| PROBLEM DESCRIPTION |
For this exercise, print all of the entries exactly as given.

⟨

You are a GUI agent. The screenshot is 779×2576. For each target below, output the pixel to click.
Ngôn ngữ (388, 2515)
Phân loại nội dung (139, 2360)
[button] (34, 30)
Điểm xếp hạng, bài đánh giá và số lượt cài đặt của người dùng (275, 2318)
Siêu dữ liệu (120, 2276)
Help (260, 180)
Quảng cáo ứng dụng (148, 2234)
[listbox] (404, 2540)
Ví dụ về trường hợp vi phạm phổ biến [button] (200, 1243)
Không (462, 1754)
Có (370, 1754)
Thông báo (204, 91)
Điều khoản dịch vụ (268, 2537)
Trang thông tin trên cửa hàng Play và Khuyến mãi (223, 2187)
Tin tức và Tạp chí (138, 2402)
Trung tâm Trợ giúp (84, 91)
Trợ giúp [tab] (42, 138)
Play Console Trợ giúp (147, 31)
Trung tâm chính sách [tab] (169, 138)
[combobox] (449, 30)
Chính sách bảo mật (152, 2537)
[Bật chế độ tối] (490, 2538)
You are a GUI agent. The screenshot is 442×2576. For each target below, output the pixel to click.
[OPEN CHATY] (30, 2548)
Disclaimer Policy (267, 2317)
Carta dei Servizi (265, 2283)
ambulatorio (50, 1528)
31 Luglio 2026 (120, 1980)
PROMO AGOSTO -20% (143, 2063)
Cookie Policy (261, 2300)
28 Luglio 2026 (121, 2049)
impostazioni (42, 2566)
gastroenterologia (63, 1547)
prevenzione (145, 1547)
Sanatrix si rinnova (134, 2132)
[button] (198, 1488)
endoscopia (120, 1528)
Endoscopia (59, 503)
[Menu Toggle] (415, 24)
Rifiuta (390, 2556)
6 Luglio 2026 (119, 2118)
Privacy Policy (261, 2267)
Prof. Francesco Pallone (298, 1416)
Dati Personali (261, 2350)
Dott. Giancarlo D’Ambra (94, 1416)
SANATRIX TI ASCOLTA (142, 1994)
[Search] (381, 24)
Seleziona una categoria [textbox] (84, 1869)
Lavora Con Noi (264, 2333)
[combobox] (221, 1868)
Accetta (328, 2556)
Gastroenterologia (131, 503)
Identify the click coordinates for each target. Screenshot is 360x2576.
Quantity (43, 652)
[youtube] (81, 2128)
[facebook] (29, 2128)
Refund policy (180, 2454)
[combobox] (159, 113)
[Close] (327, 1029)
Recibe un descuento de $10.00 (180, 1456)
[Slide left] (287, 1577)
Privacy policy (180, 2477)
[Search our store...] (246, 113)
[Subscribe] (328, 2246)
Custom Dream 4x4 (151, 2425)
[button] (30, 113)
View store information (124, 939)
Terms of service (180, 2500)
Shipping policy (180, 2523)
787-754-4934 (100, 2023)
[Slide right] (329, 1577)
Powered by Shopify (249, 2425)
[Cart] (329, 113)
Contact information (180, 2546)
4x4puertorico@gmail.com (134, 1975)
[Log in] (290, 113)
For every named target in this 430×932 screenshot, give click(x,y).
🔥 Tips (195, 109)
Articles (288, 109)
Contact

⟩

| RESPONSE AREA |
You are a GUI agent. The screenshot is 779×2576. For each target below, output the pixel to click.
Ngôn ngữ (388, 2515)
Phân loại nội dung (139, 2360)
[button] (34, 30)
Điểm xếp hạng, bài đánh giá và số lượt cài đặt của người dùng (275, 2318)
Siêu dữ liệu (120, 2276)
Help (260, 180)
Quảng cáo ứng dụng (148, 2234)
[listbox] (404, 2540)
Ví dụ về trường hợp vi phạm phổ biến [button] (200, 1243)
Không (462, 1754)
Có (370, 1754)
Thông báo (204, 91)
Điều khoản dịch vụ (268, 2537)
Trang thông tin trên cửa hàng Play và Khuyến mãi (223, 2187)
Tin tức và Tạp chí (138, 2402)
Trung tâm Trợ giúp (84, 91)
Trợ giúp [tab] (42, 138)
Play Console Trợ giúp (147, 31)
Trung tâm chính sách [tab] (169, 138)
[combobox] (449, 30)
Chính sách bảo mật (152, 2537)
[Bật chế độ tối] (490, 2538)
You are a GUI agent. The screenshot is 442×2576. For each target below, output the pixel to click.
[OPEN CHATY] (30, 2548)
Disclaimer Policy (267, 2317)
Carta dei Servizi (265, 2283)
ambulatorio (50, 1528)
31 Luglio 2026 (120, 1980)
PROMO AGOSTO -20% (143, 2063)
Cookie Policy (261, 2300)
28 Luglio 2026 (121, 2049)
impostazioni (42, 2566)
gastroenterologia (63, 1547)
prevenzione (145, 1547)
Sanatrix si rinnova (134, 2132)
[button] (198, 1488)
endoscopia (120, 1528)
Endoscopia (59, 503)
[Menu Toggle] (415, 24)
Rifiuta (390, 2556)
6 Luglio 2026 (119, 2118)
Privacy Policy (261, 2267)
Prof. Francesco Pallone (298, 1416)
Dati Personali (261, 2350)
Dott. Giancarlo D’Ambra (94, 1416)
SANATRIX TI ASCOLTA (142, 1994)
[Search] (381, 24)
Seleziona una categoria [textbox] (84, 1869)
Lavora Con Noi (264, 2333)
[combobox] (221, 1868)
Accetta (328, 2556)
Gastroenterologia (131, 503)
Identify the click coordinates for each target. Screenshot is 360x2576.
Quantity (43, 652)
[youtube] (81, 2128)
[facebook] (29, 2128)
Refund policy (180, 2454)
[combobox] (159, 113)
[Close] (327, 1029)
Recibe un descuento de $10.00 (180, 1456)
[Slide left] (287, 1577)
Privacy policy (180, 2477)
[Search our store...] (246, 113)
[Subscribe] (328, 2246)
Custom Dream 4x4 (151, 2425)
[button] (30, 113)
View store information (124, 939)
Terms of service (180, 2500)
Shipping policy (180, 2523)
787-754-4934 (100, 2023)
[Slide right] (329, 1577)
Powered by Shopify (249, 2425)
[Cart] (329, 113)
Contact information (180, 2546)
4x4puertorico@gmail.com (134, 1975)
[Log in] (290, 113)
For every named target in this 430×932 screenshot, give click(x,y).
🔥 Tips (195, 109)
Articles (288, 109)
Contact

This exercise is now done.